Records from a dataset:
· · · · ·

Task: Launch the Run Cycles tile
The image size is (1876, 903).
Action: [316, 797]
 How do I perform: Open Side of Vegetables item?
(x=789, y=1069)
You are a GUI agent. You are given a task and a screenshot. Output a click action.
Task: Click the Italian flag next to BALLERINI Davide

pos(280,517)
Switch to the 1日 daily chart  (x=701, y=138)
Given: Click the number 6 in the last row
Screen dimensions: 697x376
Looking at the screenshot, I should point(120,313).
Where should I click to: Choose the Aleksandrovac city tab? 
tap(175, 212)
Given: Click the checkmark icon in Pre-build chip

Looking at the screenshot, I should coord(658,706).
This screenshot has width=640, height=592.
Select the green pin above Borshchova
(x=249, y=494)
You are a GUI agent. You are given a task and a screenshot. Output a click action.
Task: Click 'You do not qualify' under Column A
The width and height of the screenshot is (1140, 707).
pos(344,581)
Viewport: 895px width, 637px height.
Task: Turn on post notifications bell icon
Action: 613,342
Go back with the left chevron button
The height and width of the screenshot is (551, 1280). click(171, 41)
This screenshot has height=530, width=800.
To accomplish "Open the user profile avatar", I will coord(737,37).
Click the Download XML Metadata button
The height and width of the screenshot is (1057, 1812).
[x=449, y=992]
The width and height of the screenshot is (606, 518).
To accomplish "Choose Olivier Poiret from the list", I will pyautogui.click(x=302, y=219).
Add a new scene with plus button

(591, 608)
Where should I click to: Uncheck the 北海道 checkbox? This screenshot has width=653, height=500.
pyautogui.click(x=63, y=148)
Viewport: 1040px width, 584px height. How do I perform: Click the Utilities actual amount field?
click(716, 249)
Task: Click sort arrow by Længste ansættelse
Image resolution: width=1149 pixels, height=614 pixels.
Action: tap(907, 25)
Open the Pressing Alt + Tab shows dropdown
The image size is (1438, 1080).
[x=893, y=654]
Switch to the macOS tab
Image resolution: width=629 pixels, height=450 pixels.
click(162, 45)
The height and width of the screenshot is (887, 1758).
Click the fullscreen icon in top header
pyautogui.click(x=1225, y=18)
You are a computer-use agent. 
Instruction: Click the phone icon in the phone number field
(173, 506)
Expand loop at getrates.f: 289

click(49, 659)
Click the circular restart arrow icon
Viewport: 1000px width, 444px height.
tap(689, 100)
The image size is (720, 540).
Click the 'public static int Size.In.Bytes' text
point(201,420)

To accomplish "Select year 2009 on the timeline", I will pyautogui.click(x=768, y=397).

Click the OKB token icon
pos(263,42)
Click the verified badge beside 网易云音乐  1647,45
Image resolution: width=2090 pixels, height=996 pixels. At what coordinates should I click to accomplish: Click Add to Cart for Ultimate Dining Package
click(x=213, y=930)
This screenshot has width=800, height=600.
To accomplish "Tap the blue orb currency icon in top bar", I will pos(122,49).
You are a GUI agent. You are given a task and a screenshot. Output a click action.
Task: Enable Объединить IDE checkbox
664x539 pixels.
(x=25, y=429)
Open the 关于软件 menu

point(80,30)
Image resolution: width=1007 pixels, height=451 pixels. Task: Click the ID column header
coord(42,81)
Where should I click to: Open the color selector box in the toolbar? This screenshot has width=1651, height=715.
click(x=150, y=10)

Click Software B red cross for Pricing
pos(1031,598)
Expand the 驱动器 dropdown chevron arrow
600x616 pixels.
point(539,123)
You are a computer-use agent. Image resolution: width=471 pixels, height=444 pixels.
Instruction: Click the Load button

· · · · ·

Work instructions: Go through the records and report each line that contains "computer".

The completed task:
You are a computer-use agent. 
You are a computer-use agent. Image resolution: width=471 pixels, height=444 pixels.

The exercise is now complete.